Nice find. Thanks for taking time to do this!

Do you guys think Prusa will implement these changes to fix the incorrect size?

If not ill have to print these when i get my printer in march/april.

Respondido : 23/01/2018 10:56 pm
DevDoc
(@devdoc)
Estimable Member
Re: Fine tune your MK3 Z axis

Prusa changes things up pretty quick when they identify something. Unfortunately there is a little lag in making back into the repository, but it wouldn't surprise me that they are aware if this is an issue, and working on it, but the community pushes them to their best. I am printing a set now to see what I think. Was this same issue present in the MK2/S variants of the printers? I noticed when dropping the Z on for the first time that it was a bit loaded, perhaps this was what was going on. We'll see. Thanks for the work.

Respondido : 23/01/2018 11:13 pm
john.n13
(@john-n13)
Estimable Member
Re: Fine tune your MK3 Z axis



All parts are drawn in Inventor as IPT files.
Unfortunately, I can only convert them to STL files, not SCAD.

Actually, if you are comfortable sharing the IPT files, or save as STEP, that would work as well. I use Fusion 360 which can read either.

I don't have short term plans to modify either, but it would be nice to have the capability.

Actually, for those of us who use Fusion360, it would be AWESOME if you could release the entire printer assembly from Inventor.
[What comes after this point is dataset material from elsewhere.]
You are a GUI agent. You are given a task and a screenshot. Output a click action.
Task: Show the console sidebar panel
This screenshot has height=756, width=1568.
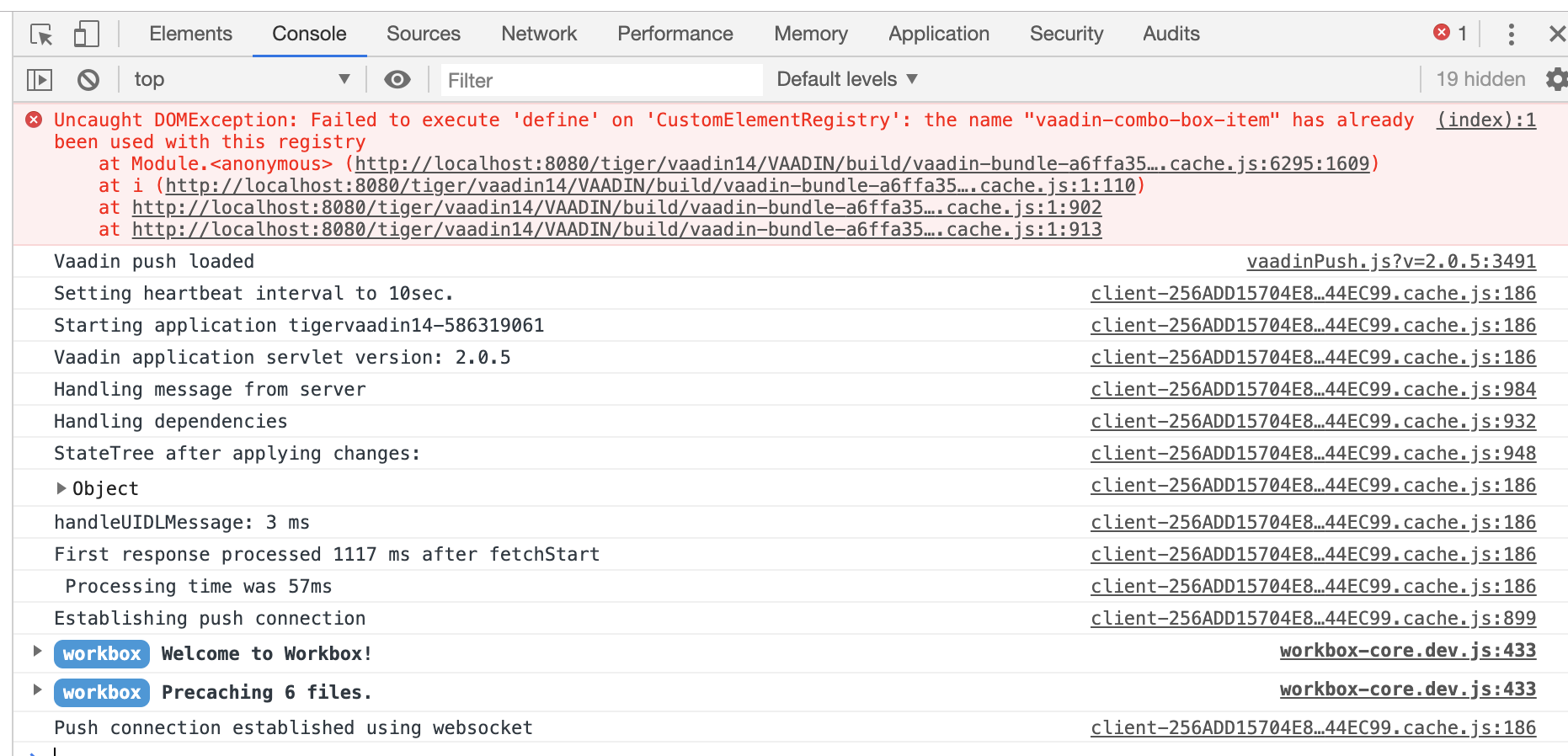point(40,80)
jzkmath posted the printer assembly on grabcad at https://grabcad.com/library/prusa-i3-mk3-solidworks-1 see his post https://shop.prusa3d.com/forum/original-prusa-i3-mk3-f30/cad-models-for-mk3-parts-t6875-s40.html

Respondido : 23/01/2018 11:20 pm
fulcrum
(@fulcrum)
Trusted Member
Re: Fine tune your MK3 Z axis



Actually, if you are comfortable sharing the IPT files, or save as STEP, that would work as well. I use Fusion 360 which can read either.

I don't have short term plans to modify either, but it would be nice to have the capability.

Actually, for those of us who use Fusion360, it would be AWESOME if you could release the entire printer assembly from Inventor.

jzkmath posted the printer assembly on grabcad at https://grabcad.com/library/prusa-i3-mk3-solidworks-1 see his post https://shop.prusa3d.com/forum/original-prusa-i3-mk3-f30/cad-models-for-mk3-parts-t6875-s40.html

I am aware of those. Please, see my earlier post referencing this thread and the issues I had with those models.

Respondido : 23/01/2018 11:36 pm
john.n13
(@john-n13)
Estimable Member
Re: Fine tune your MK3 Z axis

I am aware of those. Please, see my earlier post referencing this thread and the issues I had with those models.

Yes, what I saw before I posted and what I can now find of your posts speaks to .stl files. I was referring to the posted STEP file(s).

Respondido : 24/01/2018 1:10 am
gz1
 gz1
(@gz1)
Estimable Member
Re: Fine tune your MK3 Z axis

Guys, if I may.

The goal is perfect linear motion.

So the first order of the day is to decide who the true reference is, because you have multiple moving things, but you really just want linear motion in one direction.

Let's say the smooth rods are the reference. They're the bosses.

Now what you want is for everything else to follow those two rods. You want the threaded rod to be spaced perfectly from the smooth rods at all points. If that spacing varies, then you get layer artifacts.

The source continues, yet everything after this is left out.